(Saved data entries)
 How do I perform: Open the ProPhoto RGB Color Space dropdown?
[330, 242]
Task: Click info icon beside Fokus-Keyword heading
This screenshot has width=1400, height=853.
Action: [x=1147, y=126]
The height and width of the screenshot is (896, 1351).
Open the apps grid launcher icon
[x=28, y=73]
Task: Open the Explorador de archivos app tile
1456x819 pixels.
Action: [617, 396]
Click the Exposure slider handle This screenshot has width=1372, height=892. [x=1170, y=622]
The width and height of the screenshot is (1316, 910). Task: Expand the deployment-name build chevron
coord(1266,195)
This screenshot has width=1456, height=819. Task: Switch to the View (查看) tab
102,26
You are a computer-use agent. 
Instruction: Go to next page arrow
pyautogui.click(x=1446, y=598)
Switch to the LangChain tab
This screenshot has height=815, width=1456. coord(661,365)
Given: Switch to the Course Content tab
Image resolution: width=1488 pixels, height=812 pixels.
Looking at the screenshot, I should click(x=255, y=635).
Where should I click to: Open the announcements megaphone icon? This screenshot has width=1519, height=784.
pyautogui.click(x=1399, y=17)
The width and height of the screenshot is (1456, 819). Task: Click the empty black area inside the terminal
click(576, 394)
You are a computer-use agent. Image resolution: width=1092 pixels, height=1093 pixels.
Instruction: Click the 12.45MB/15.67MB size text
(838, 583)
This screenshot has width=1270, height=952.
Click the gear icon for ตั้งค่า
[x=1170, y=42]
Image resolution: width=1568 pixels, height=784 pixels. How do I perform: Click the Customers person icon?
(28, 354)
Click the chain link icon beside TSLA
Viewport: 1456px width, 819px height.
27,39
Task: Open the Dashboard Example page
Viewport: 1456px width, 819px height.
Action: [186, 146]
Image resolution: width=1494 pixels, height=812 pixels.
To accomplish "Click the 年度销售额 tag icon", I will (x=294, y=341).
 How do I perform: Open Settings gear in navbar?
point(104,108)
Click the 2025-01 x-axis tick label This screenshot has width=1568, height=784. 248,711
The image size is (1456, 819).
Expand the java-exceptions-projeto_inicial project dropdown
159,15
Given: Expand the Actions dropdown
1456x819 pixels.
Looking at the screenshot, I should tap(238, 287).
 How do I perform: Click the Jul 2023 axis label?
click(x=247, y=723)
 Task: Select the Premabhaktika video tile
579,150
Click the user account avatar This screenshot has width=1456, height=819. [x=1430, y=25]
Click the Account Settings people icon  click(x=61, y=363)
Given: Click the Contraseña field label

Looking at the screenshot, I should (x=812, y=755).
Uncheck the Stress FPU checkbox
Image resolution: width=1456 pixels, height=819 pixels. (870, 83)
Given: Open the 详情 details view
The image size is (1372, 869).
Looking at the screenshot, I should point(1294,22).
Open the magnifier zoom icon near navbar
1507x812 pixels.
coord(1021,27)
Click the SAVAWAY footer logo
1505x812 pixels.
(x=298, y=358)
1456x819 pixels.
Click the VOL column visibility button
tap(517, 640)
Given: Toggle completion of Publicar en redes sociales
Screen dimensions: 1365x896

## What the task asks
Filter the records above for the string "agent" and copy each matching line.

## Completed task
You are a computer-use agent. 
You are a computer-use agent. Image resolution: width=1092 pixels, height=1093 pixels.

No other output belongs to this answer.